At the 50% radius diaphysis gymnasts had larger bones (9.2%, p = 0.0054) with greater cortical area (8.2%, p = 0.022) and stress strain index (surrogate measure of bone strength) than controls (13.6%, p = 0.015). The effect size was different between males and females for cortical thickness (p = 0.03). At the 65% tibia diaphysis, gymnasts had greater cortical area (5.3%, p = 0.057) and thickness (6.2%, p = 0.068) than controls; consequently, bone strength was 5.4% higher (p = 0.14). There were no significant differences in cortical volumetric bone mineral density (vBMD) at the radius or tibia diaphysis between the groups. There was a difference in effect size for tibia muscle cross-sectional area between the sexes (p = 0.035). At the distal radius and tibia total and trabecular vBMD was greater (Total: radius 17%, p < 0.0001, tibia: 5.7%, p = 0.0053; trabecular: radius 21%, p < 0.0001, tibia 4.5%, p = 0.11). Bone size was not different in gymnasts compared to controls

Lumbar spine BMC (12.3%, p = 0.0007), areal bone mineral density (aBMD) (9.1%, p = 0.0006) and bone mineral apparent density (BMAD) (7.6%, p = 0.0047) were greater in gymnasts but vertebral size was not significantly different. Likewise, total body BMD (3.5%, p = 0.0057) and BMC (4.78%, p = 0.085) were greater in gymnasts but there were no differences in skeletal size.

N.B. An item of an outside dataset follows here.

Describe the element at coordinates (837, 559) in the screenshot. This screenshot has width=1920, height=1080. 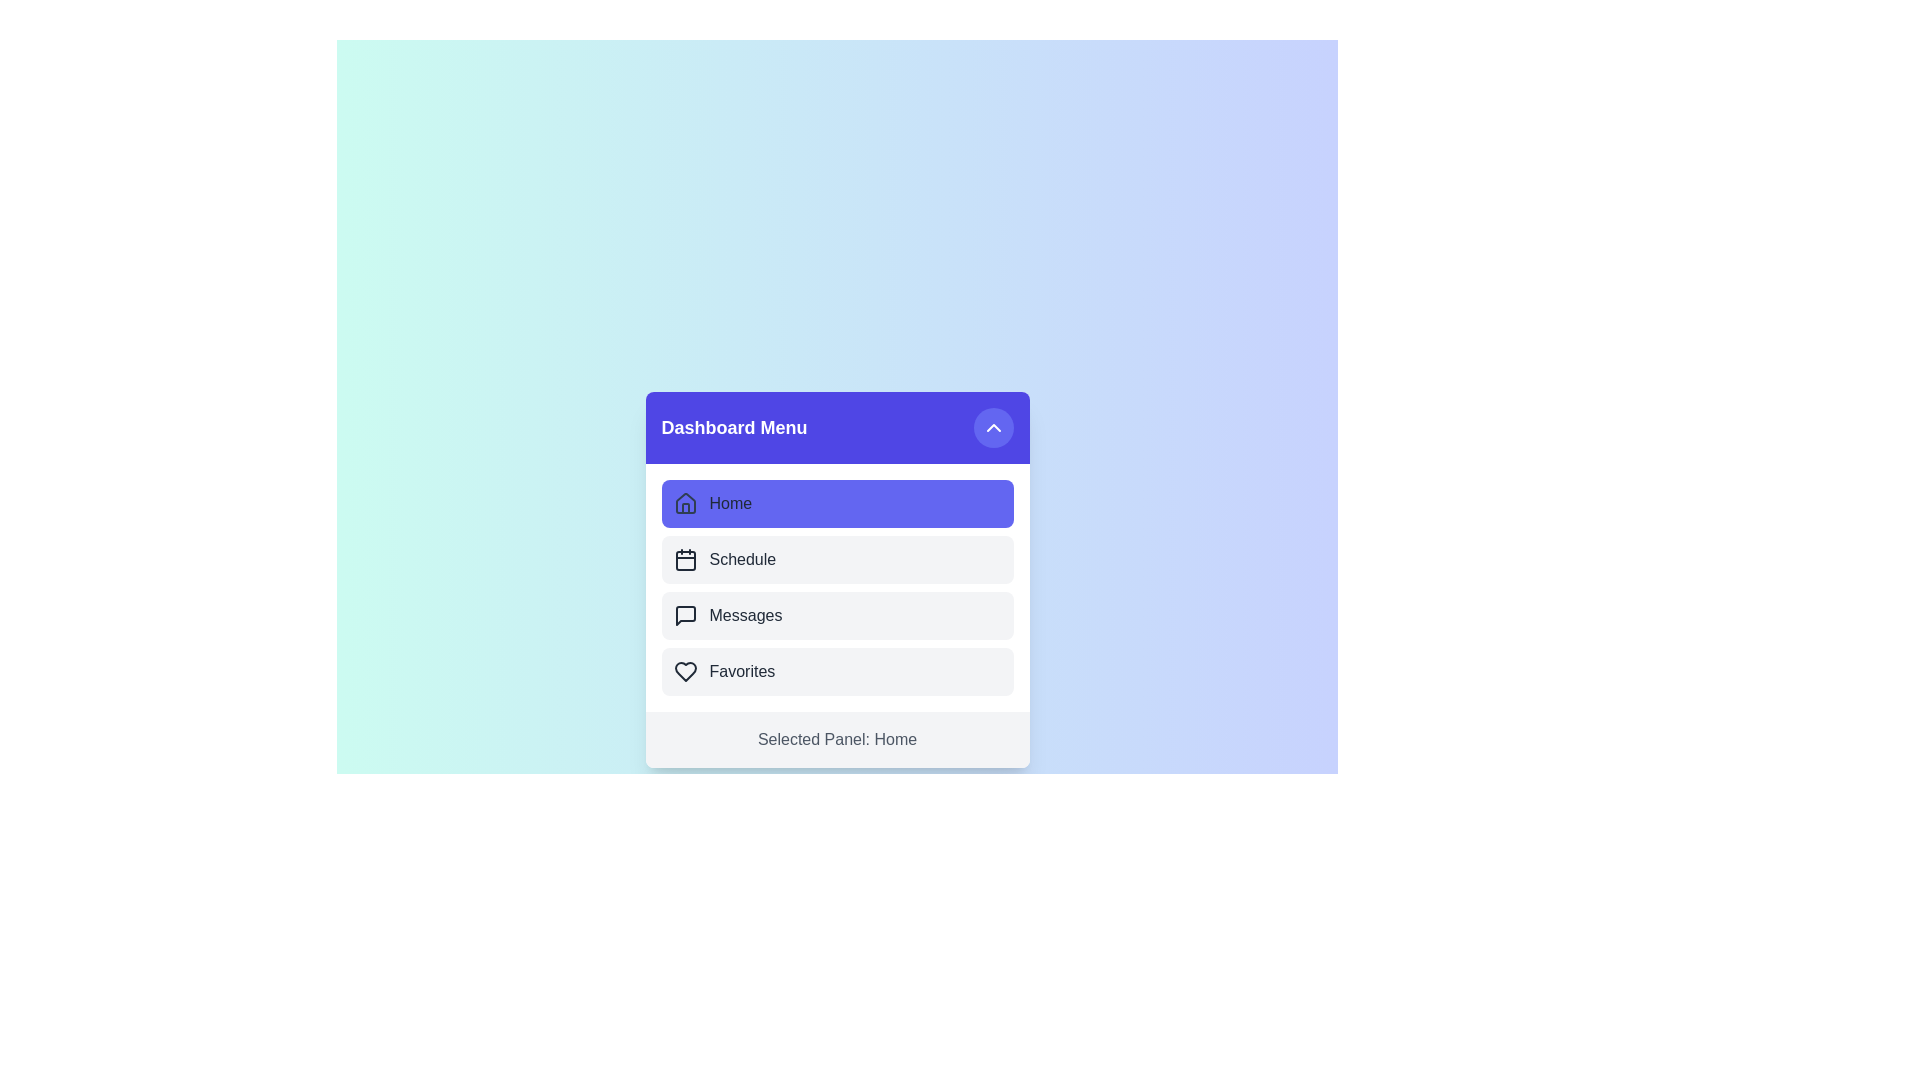
I see `the menu item Schedule to select it` at that location.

These data suggest site-specific differences in how the pre-pubertal skeleton develops in response to the repetitive loading it experiences when participating in regular gymnastics. At diaphyseal sites these differences are predominantly in the bone and muscle geometry and not density. Conversely, at trabecular sites, the differences are increased density rather than geometry.

In conclusion, the present study has demonstrated skeletal differences between gymnasts and controls. These differences appear to be site and sex specific.